Prompt 1:
Answer these from the essay about the pig shed:
(a) How long in the shed did it take before the smell was hardly noticed?
(b) What did the grandfather call those who benefit from an abundance of shit?
(c) Which animals were nervous of the rats?
Prompt 2:
Carry on the essay about the pig shed from the point where it stops.

Source extract:
----

Are our lives so smeared with the stuff we are infinitely more comfortable surrounded by it.  My grandfather’s pig shed smelt astonishingly bad.  The odour was like a facial smack when you entered. You couldn't help raising a hand to your nose and face to protect them from the assault.  After 15 minutes in the shed admiring the new piglets you hardly noticed it at all.  That’s how adaptable our senses are.  Most people cannot smell their own B.O.  We have grown accustomed to our own stink.  We cannot really register it.  Like the pig shed our senses have gone into overload and switched off to protect us.  Only something much more foul smelling than we're used to is picked up.  So, I fear our books, newspapers, TV shows, Internet content have noticed our jaded tastes and slowly adapted to grab our attention.  In a world full of shit, it seems only the even more shitty gets our attention.  I could be wrong but I fear I’m not.  There are those who benefit massively from our abundance of shit.  My grandfather called them ‘shit house rats’.  Huge foot-long brutes that thrived on the pig shit that was produced in abundance.  They grew sleek and huge on this diet, a breed apart.  His cats and dogs were nervous of this tougher crew.  My grandfather fought a losing battle with the rats over many years.


Do we become what we devour?

----

Stored data:
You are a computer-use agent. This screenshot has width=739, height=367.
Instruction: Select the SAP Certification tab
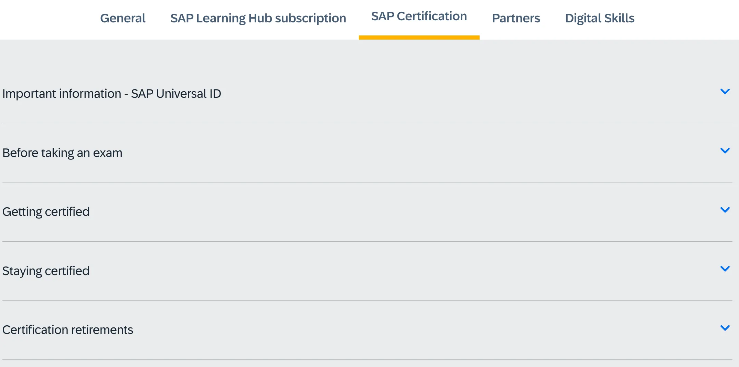click(419, 17)
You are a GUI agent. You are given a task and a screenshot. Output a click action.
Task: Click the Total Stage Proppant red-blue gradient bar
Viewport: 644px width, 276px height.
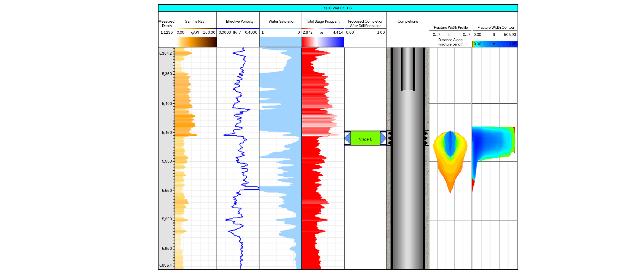323,42
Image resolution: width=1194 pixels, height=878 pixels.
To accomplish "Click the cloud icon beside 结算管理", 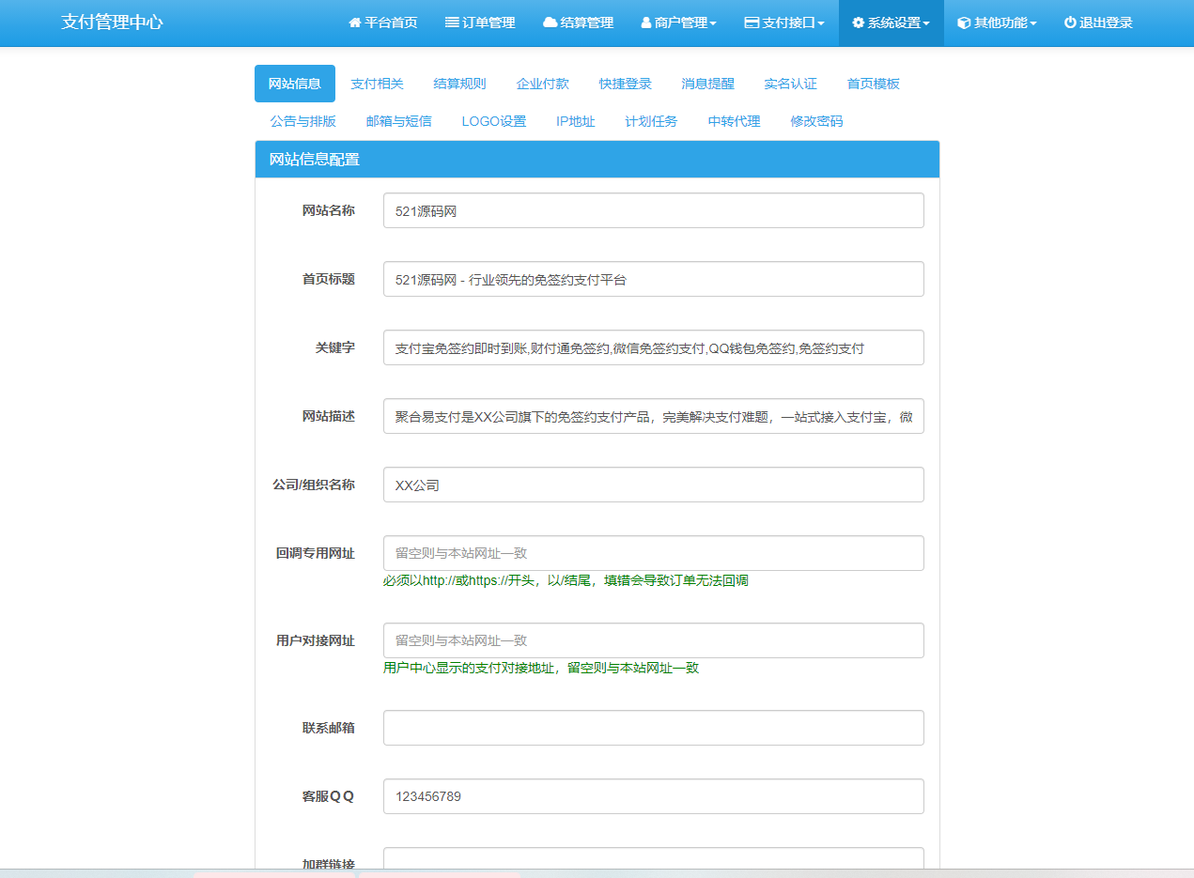I will [550, 23].
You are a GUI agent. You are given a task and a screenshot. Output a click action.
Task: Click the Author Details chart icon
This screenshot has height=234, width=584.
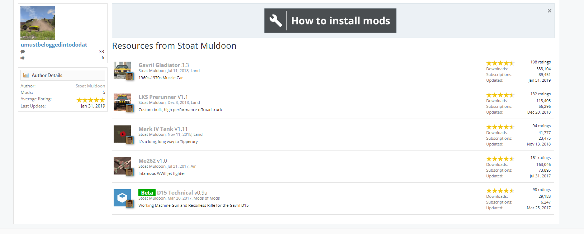tap(26, 75)
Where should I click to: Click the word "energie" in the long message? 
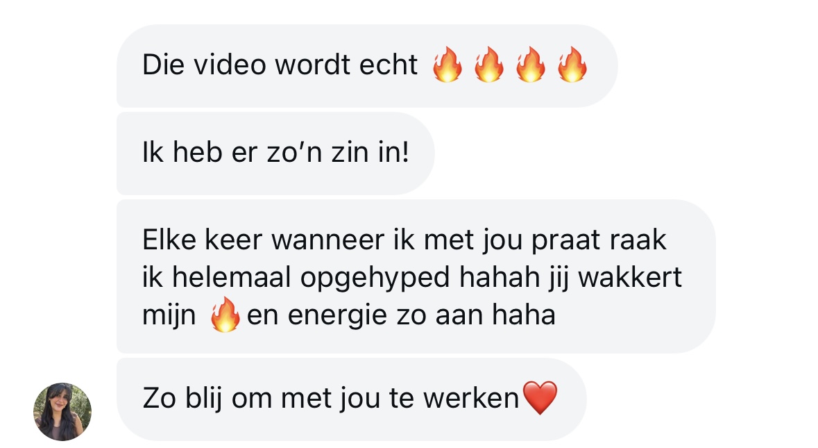point(337,315)
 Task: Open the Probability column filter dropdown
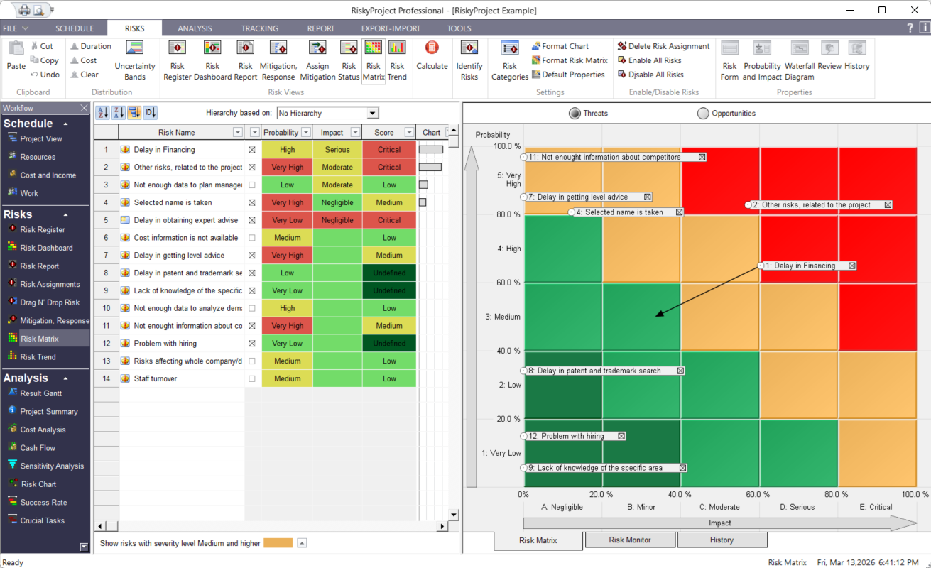coord(307,131)
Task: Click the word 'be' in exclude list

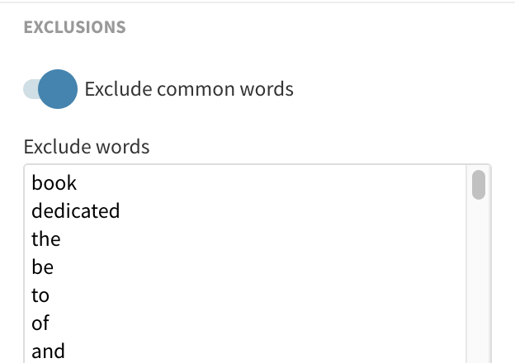Action: (x=43, y=267)
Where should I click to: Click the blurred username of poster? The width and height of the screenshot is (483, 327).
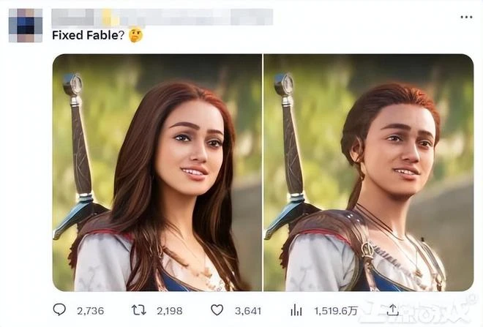click(161, 17)
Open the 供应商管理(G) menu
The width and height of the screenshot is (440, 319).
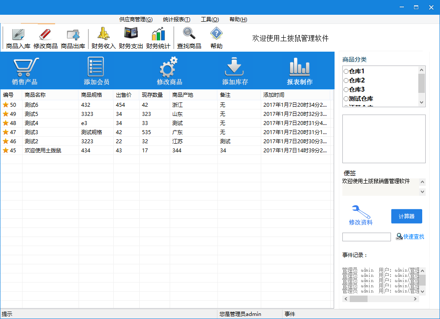point(136,20)
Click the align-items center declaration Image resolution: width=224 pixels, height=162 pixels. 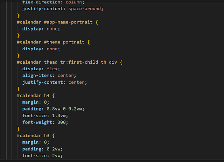point(49,76)
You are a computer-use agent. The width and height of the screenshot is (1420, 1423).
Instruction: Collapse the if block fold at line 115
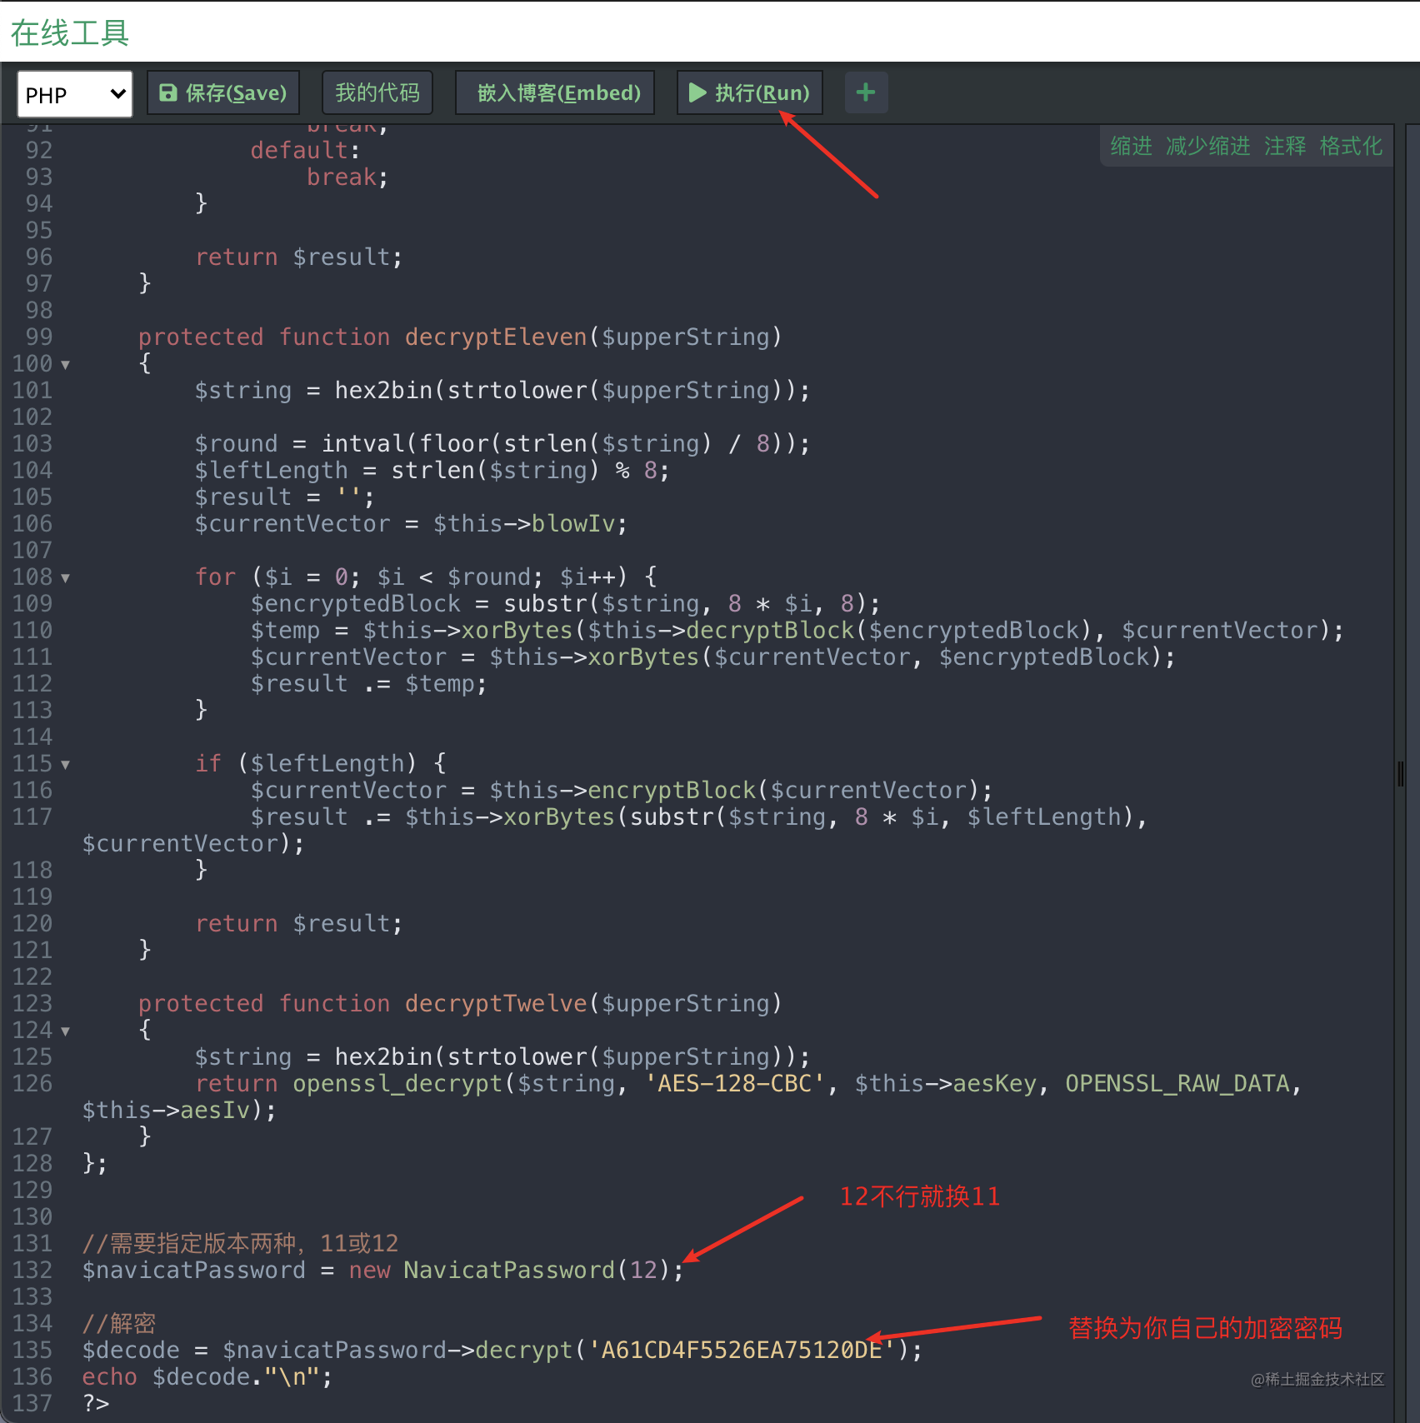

----

Written reply 1:
(a) 15 minutes
(b) 'shit house rats'
(c) His cats and dogs

Written reply 2:
Or are we like the ‘shit house rats’ designed to eat the stuff?
Was it always so?
Have our tastes got worse?
What does it do to our communities?

I don't know the answer to any of the above.  I’m just really concerned that no one is even asking these questions. Perhaps we've all been in the pig shed far too long.




PS  I don't know if it is significant but rats eat faeces, because their digestive system is poor at absorbing nutrients and a second go through the system helps digestion.

PPS pigs will also happily eat the faeces of other animals, this desire to eat faeces is called Coprophagia

PPS Cows are vegetarian by choice but we like to feed them chicken faeces, because it is cheap, this is how (bovine spongiform encephalopathy)- Mad Cow Disease arose.  In US and other places outside UK they will not accept our blood donations because of the prevalence of Creutzfeldt-Jakob Disease (CJD), from eating the mad cows.